Сатель отвесил формальный поклон остальным и вышел. Он был рад, что покинул этот угрюмый холл, где царил полумрак, а воздух был так тяжел, словно он впитал в себя гнев разочарованных людей и гнев дусов, который разгорался медленно, но бывал неистов. Тем не менее, Сатель был рад, что они выслушали его до конца. Не было ни необузданной ярости, ни неразумных действий — худшего из того, что можно было ожидать от Келов. Они были стары. Старики всегда сбиваются в группки, где они могут спокойно посоветоваться друг с другом. Молодой кел'ен — одинокий воин без гнета мыслей и без будущего.

Сатель какое-то время раздумывал, не пойти ли ему за Ньюном, но он не знал, что скажет ему, если найдет. Его долг был доложить обо всем там, наверху.

Когда дверь за ним закрылась, кел'е'ен Пасева, ветеран сражений за Нисрен и Элаг, вытащила ас'сеи из треснувшей штукатурки и пожала плечами вслед сен'анту. Она прожила дольше и видела больше сражений, чем любой из ныне живущих воинов, исключая самого Эддана. Она играла в Игру на равных со всеми, как и Эддан. Встретить смерть во время Игры было не менее почетно, чем погибнуть на войне.

— Давайте продолжим, — предложила она.

— Нет, — твердо сказал Эддан, пристально глядя ей в глаза. — Нет. Не сейчас.

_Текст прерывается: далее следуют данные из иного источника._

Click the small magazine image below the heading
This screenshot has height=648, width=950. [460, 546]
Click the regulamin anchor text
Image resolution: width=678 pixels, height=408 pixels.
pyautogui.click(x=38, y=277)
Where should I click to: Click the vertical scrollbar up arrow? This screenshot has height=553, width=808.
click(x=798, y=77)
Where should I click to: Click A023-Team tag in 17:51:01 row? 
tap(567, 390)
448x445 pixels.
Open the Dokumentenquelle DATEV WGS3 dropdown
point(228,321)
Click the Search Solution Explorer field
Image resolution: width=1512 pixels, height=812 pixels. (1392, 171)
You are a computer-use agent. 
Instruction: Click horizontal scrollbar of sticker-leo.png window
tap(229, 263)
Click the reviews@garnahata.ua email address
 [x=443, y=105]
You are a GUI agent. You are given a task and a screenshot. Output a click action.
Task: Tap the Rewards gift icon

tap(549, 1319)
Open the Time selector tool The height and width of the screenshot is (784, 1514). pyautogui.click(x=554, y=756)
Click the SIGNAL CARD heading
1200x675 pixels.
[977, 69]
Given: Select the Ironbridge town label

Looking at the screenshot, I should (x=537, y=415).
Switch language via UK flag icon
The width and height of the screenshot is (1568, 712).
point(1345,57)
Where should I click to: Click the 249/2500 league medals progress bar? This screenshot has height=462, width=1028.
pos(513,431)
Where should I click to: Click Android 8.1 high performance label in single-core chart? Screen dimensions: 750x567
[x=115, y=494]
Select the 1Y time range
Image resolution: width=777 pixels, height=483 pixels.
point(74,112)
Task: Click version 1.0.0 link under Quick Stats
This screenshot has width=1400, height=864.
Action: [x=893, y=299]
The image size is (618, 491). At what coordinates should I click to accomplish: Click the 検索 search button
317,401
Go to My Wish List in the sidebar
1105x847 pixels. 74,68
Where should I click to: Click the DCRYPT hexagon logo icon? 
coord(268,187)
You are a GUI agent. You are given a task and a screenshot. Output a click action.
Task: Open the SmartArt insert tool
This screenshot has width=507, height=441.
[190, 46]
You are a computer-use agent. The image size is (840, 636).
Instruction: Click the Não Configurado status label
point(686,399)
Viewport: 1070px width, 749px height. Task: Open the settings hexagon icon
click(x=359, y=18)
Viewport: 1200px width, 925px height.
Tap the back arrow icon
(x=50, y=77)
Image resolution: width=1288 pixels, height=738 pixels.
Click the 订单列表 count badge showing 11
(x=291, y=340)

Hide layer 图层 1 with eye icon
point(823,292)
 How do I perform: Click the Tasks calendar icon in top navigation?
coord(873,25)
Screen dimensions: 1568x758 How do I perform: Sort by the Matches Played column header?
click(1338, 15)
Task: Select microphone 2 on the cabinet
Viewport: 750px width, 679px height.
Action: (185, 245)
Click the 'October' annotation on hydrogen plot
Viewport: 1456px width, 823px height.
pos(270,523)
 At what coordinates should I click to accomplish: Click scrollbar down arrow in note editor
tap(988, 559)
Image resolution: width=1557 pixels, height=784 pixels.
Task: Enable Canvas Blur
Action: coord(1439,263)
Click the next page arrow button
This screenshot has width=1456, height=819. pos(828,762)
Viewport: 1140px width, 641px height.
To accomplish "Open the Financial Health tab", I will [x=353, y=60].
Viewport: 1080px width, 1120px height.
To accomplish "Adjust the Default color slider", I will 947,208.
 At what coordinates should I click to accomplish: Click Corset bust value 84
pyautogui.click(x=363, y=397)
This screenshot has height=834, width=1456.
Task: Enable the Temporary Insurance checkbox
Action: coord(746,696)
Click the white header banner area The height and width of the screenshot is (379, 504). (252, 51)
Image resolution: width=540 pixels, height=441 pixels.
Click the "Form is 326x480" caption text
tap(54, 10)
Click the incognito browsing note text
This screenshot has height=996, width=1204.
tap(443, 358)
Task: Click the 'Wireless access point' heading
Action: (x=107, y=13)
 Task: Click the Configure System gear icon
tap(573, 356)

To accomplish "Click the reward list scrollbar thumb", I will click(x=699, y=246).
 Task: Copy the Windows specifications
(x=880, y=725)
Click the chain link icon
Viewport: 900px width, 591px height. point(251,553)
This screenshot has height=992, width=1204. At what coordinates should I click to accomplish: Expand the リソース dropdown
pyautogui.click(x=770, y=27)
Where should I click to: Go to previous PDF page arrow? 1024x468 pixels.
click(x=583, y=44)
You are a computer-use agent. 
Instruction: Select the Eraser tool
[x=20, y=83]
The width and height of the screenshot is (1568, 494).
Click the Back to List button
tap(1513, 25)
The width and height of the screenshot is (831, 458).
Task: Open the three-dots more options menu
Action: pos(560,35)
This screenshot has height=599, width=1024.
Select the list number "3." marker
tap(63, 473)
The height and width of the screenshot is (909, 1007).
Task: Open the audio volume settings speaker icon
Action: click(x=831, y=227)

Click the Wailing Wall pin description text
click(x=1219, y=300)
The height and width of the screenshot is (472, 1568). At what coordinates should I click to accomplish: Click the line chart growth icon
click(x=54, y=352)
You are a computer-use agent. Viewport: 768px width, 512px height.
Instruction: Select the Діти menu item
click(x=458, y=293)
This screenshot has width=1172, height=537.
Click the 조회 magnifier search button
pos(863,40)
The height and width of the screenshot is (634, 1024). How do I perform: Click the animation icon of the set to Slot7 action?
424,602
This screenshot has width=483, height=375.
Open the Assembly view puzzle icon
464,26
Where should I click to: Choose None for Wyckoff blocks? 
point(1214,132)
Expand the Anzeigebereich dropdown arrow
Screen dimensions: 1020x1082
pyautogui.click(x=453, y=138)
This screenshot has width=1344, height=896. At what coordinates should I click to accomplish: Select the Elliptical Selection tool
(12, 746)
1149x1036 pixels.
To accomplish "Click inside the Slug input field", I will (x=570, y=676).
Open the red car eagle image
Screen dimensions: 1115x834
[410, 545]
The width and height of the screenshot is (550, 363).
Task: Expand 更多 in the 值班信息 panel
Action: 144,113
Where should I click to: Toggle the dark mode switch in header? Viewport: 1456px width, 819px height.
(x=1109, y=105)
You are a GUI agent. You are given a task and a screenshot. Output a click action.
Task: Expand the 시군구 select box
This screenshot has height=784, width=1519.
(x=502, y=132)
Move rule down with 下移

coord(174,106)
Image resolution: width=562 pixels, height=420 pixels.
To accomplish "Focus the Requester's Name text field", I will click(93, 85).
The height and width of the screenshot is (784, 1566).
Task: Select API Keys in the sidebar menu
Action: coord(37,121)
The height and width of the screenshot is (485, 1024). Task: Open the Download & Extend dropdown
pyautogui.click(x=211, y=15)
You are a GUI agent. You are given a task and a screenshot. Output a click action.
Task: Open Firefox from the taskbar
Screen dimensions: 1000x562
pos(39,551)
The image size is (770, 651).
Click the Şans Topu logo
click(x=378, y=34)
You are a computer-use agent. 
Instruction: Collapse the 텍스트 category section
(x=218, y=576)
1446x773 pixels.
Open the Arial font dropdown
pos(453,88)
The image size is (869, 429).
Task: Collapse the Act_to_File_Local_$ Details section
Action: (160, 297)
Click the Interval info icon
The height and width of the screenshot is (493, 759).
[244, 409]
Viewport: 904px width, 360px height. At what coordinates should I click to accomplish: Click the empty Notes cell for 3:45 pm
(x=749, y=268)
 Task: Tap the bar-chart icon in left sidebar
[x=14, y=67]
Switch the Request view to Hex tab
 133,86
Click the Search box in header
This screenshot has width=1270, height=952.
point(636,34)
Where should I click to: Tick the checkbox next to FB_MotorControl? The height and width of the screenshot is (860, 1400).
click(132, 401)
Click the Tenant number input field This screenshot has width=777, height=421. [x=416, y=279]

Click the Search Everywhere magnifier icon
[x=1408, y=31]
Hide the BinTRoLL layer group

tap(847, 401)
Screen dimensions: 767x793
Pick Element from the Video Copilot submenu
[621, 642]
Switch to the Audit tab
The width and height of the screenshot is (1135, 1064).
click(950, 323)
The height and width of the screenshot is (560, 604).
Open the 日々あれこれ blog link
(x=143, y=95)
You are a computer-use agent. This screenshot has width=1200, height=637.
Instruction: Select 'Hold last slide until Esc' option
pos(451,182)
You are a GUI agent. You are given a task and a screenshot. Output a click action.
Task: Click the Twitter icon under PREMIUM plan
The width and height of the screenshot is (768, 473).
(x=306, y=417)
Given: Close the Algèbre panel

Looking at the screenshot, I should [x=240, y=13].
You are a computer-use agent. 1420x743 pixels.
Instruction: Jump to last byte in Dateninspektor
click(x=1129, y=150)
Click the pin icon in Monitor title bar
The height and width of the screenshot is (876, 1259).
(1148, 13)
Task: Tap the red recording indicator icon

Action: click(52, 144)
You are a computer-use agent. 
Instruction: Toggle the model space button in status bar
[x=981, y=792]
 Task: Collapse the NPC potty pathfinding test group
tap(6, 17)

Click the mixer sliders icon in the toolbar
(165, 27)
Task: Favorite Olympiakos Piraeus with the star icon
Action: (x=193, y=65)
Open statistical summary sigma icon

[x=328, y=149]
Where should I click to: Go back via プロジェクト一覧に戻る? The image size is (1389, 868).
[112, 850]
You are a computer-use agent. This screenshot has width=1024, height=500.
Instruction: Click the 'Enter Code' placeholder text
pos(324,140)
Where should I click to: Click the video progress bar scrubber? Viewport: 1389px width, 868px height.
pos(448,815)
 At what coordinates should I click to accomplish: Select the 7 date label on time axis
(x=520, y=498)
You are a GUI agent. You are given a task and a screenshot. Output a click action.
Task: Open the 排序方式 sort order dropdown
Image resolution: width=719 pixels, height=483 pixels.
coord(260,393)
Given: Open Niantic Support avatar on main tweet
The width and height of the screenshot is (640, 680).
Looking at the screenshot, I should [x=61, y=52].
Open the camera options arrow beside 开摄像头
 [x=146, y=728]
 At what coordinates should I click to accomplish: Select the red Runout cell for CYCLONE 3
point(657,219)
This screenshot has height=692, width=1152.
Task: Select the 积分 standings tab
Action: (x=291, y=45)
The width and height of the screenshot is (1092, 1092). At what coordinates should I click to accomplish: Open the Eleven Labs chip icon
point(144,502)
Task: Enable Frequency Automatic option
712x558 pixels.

Она внимательно посмотрела на него — на старого любовника, старого соперника, старого друга. Ее тонкие пальцы ласкали острия ас'сеев, но она поняла приказ.

— Хорошо, — сказала она, и ас'сеи, просвистев над плечом Эддана, вонзились в нарисованную на восточной стене карту Кесрит.

— Келы восприняли вести, — сказал сен Сатель, — с большей сдержанностью, чем я ожидал от них. Но, тем не менее, они пришлись им не по нутру. Келы чувствуют себя одураченными, они считают, что задета их честь. А Ньюн ушел, даже не дослушав меня. Я не знаю, куда он направился. Я очень беспокоюсь за него.

Госпожа Интель, Мать Дома и Народа, откинулась на многочисленные подушки, не обращая внимания на приступ боли. Боль была ее старым компаньоном. Она присоединилась к ней сорок три года назад, когда Интель потеряла сразу и силу, и красоту в огне, пожравшем Нисрен. Уже тогда она была немолода. Уже тогда она была Госпожой, правившей всеми тремя кастами Народа. Она была сеном высшего ранга, выше самого Сателя. Она была главнее всех остальных Матерей — тех, что были все еще живы. Она знала Тайны, которые были закрыты для остальных, она знала имена и природу Святого и Богов. Она была хранительницей Пана — Священных Предметов. Она знала свой народ во всей его глубине и многообразии, она знала его от самого возникновения, знала его судьбу и предназначение.